CONCLUSION : LES TROIS FAUTES DE FRANÇOIS HOLLANDE
En recevant chaleureusement le roi du Bahreïn à Paris, et en passant par pertes et profits le sorts des opposants au régime de Manama, le président de la République a commis trois fautes d’un coup.
1) Une faute contre le droit : une ingérence dans les affaires intérieures
Dans les circonstances extrêmement troublées qui prévalent actuellement sur la scène politique du Bahreïn, le fait de recevoir le roi du Bahreïn et ne pas recevoir des représentants des différents mouvements d’opposition prend une coloration qui va très au-delà du simple échange de vues diplomatique. C’est un geste qui ne peut être interprété que comme un soutien de la France à la dictature du roi Hamad Al Khalifa. Et qui est d’ailleurs interprété comme tel.
Outre que cette prise de parti est indécente compte tenu du contexte, elle constitue une violation du droit international puisqu’elle revient à s’immiscer ouvertement dans les affaires intérieures du royaume.
Si M. Hollande voulait corriger cette impression détestable, il devrait demander à l’ambassadeur de France au Bahreïn, M. Christian Testot, de demander à rendre visite à Nabil Rajab dans sa prison, afin de lui remettre symboliquement une invitation à venir à Paris.
2) Une faute contre l’équité : un indécent “deux poids – deux mesures”
Soyons clairs.
Tout comme les anciens régimes libyens ou égyptiens, l’actuel régime syrien n’est certes pas une démocratie version euro-atlantiste et ne respecte certes pas les droits de l’homme à l’occidentale.

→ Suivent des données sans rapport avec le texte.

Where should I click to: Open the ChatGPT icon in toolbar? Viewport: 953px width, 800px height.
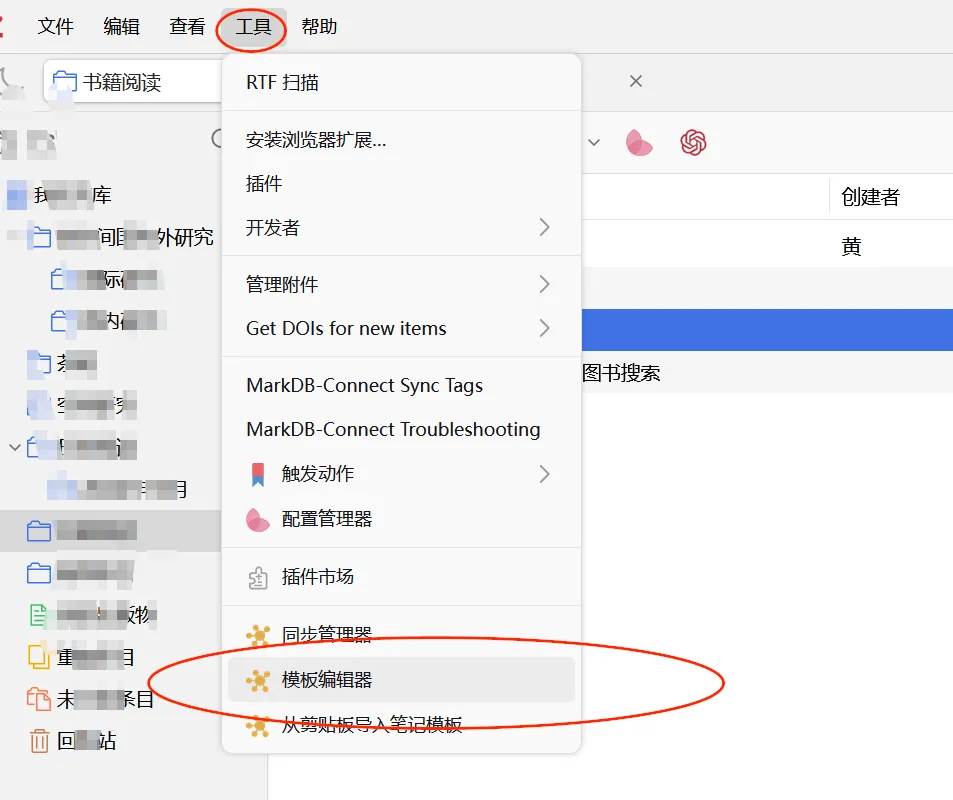click(693, 143)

Mais le régime du Bahreïn, tout comme ceux de l’Arabie saoudite ou des monarchies pétrolières du Golfe, sont encore moins des démocraties et bafouent encore davantage les droits de l’homme.
Il suffit de songer au statut des femmes, des travailleurs immigrés non occidentaux ou des minorités religieuses dans chacun de ces pays pour en être convaincu.

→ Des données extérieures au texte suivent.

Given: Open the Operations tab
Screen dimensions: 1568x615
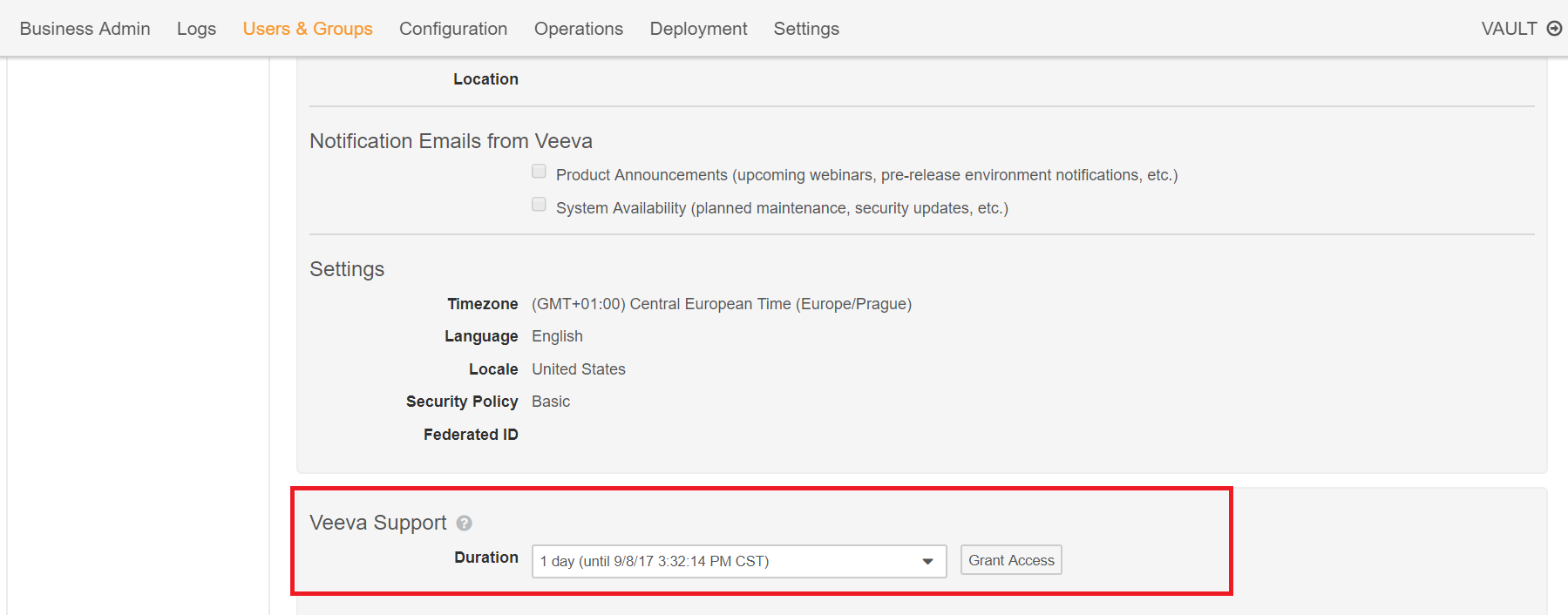Looking at the screenshot, I should coord(579,29).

Dans ces conditions, le fait que François Hollande ait adopté une politique appelant explicitement d’un côté à faire chuter le régime de Damas et soutenant explicitement d’un autre côté le régime du Bahreïn constitue une faute contre l’équité. Il s’agit d’un cas flagrant de “deux poids – deux mesures”, que les Anglo-Saxons qui sont spécialistes en la matière appellent “double standard”.
Or à peu près rien ne révolte plus les peuples que ce genre de différence de traitement : cela laisse pour des années une image honnie à celui qui s’y livre.

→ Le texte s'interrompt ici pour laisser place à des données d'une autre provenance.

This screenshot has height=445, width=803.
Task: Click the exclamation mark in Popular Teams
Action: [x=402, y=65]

3) Une faute contre la France : l’alignement complet sur les intérêts géopolitiques américains se fait au détriment de nos intérêts nationaux
Enfin, il convient de rappeler que, s’il existe bien un pays francophile et encore francophone au Moyen Orient, c’est, après le Liban, la Syrie.
Dans ces conditions, prendre le parti de soutenir la dictature théocratique anglo-saxonne du Bahreïn – chasse gardée des Anglo-américains – et exiger parallèlement la chute du régime laïc de Damas – où la France avait une influence très importante, c’est nuire très gravement à nos intérêts nationaux essentiels dans cette région du monde.
Pour se plier aux instructions formulées par Washington et relayées par Bruxelles, François Hollande, tout comme son prédécesseur Nicolas Sarkozy, fait passer un terrible message auprès de tous les peuples de la région : le soutien de la France ne vaut plus rien, puisque la France est infidèle à son histoire et à ses amitiés et qu’elle préfère soutenir les dictatures de l’empire américain.
Comment s’étonner, après une politique aussi contraire à nos intérêts nationaux, que l’audience de notre pays ne cesse de d’affaiblir partout dans le monde, de même que notre présence commerciale qui y était étroitement corrélée ?
Le cas du Bahreïn est donc exemplaire. Exemplaire de l’asservissement de la France aux intérêts euro-atlantistes anglo-saxons, et de la marginalisation accélérée de notre influence sur la France de la scène internationale, par construction européenne interposée.